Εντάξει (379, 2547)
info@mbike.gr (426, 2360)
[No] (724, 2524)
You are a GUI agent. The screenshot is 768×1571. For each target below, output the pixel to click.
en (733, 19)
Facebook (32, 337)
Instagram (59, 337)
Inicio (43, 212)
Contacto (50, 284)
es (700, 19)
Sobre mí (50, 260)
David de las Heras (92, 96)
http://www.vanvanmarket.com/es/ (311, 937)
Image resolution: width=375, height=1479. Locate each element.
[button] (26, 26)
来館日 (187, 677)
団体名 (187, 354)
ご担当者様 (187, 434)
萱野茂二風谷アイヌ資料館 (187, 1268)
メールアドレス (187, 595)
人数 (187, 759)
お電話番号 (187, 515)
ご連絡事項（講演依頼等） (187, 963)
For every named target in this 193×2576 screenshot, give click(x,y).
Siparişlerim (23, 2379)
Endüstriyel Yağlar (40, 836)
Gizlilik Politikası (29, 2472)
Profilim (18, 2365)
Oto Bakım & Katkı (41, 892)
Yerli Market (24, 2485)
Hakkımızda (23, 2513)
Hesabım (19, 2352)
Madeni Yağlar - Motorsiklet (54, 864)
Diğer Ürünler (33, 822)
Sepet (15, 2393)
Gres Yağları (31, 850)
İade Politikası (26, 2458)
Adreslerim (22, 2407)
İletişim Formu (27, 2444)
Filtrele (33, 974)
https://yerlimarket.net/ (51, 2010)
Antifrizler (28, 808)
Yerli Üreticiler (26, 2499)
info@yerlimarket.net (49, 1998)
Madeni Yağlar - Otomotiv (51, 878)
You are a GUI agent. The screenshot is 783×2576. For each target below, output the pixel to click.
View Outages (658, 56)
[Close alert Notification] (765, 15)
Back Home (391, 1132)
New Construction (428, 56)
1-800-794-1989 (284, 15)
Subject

------------------------------------

## EXERCISE GOAL
Write out the stretch of the listing from the line containing "[Close alert Notification] (765, 15)" through the end as a numbered list, dropping any blank lines.

## FINAL RESULT
1. [Close alert Notification] (765, 15)
2. Back Home (391, 1132)
3. New Construction (428, 56)
4. 1-800-794-1989 (284, 15)
5. Subject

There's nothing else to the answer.